Asked if the procedure for a settlement would continue after December 12, if, for any reason, either side is not ready to sign an agreement, President Clerides said ''I do not think there is an issue that if any side does not wish to go ahead and sign, the procedure will come to an end."
Invited to say if he believes the island is heading for peace, the president said, ''we were always heading for peace, our effort, not only of my government but the governments in the past, were to find a peaceful solution of the Cyprus problem. Whether we will succeed or not, this does not depend only on one side."
Clerides begins his contacts on Saturday with a meeting with main opposition New Democracy (ND) party leader Costas Karamanlis. He will later meet his counterpart, Costis Stephanopoulos and after that will confer with Prime Minister Costas Simitis. The two will give a press conference and then the prime minister will host a working luncheon for the president.
Later Saturday he will meet Communist Party of Greece (KKE) General Secretary Aleca Papariga, Coalition of the Left and Progress leader Nicos Constantopoulos and later US Special Coordinator on Cyprus, Thomas Weston.
On Sunday, he will meet the president of the Federation of Cyprus Organizations in Greece, Costas Syllouris and the federation's central council.
He returns to Cyprus on Sunday afternoon.
 Lord Hannay to visit Greece and Cyprus
LONDON 16/11/2002 (CNA/ANA)British envoy for Cyprus, Lord David Hannay, will visit Greece and Cyprus next week.

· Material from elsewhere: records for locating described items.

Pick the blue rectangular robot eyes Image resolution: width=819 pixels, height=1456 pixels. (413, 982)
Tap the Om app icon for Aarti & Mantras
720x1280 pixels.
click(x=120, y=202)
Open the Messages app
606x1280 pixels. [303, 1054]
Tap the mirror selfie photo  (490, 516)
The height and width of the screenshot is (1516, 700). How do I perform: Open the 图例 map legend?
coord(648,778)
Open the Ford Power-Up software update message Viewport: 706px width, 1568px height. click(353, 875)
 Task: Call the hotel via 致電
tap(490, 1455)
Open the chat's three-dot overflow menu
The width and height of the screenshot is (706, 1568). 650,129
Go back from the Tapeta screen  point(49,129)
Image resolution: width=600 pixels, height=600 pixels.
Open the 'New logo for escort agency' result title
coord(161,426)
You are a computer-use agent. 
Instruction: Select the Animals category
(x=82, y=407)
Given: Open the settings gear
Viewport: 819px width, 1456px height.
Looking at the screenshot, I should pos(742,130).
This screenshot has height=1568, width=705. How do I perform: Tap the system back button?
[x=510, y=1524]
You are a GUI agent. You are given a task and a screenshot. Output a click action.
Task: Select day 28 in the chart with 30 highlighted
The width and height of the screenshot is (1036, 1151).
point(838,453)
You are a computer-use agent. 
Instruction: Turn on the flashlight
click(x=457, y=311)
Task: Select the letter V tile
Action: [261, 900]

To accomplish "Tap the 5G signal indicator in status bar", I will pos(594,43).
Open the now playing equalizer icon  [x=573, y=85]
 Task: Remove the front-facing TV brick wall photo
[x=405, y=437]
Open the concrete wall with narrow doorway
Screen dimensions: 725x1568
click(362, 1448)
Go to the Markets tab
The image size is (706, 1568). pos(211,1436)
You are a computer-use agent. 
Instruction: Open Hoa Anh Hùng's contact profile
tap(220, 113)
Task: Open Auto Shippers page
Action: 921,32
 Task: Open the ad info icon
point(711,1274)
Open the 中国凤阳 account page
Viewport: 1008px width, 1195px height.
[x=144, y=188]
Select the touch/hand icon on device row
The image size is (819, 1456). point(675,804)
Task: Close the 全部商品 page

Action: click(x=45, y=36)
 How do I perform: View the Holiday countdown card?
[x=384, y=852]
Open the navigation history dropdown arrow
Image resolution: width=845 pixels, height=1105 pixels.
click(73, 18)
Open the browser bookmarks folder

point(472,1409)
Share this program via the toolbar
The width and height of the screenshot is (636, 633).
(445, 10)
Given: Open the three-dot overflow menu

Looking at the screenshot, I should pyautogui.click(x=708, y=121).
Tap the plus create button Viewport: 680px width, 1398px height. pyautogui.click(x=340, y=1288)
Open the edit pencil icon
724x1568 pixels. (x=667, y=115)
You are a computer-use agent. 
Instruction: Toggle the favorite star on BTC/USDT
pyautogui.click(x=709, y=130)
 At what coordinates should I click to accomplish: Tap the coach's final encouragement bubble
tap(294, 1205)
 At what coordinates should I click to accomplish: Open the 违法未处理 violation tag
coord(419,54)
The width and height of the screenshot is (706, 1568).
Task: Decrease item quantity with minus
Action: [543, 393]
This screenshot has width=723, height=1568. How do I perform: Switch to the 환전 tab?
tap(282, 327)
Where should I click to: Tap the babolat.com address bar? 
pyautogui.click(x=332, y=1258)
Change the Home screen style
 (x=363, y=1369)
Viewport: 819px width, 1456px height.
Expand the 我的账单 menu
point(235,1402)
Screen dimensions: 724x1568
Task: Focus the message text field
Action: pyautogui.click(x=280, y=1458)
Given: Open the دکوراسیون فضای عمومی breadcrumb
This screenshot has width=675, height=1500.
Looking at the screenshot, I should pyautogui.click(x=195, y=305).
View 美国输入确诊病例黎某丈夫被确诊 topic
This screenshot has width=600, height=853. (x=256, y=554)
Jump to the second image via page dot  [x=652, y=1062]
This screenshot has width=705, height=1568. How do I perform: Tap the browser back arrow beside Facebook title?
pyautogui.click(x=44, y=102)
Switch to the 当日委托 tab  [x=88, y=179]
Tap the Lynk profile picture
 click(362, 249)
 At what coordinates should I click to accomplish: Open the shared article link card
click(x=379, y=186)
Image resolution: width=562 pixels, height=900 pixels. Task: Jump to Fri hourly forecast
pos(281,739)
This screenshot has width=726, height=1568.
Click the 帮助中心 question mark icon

His visit comes as the Greek Cypriot and Turkish Cypriot sides are expected to reply to a plan submitted by the UN Secretary General Kofi Annan for an overall settlement to the Cyprus problem.
Lord Hannay will visit Athens around the middle of next week for talks with Foreign Minister George Papandreou and will be in Cyprus towards the end of the week.
During his stay on the island, Hannay will hold separate meetings with Cyprus President Glafcos Clerides and Turkish Cypriot leader Rauf Denktash.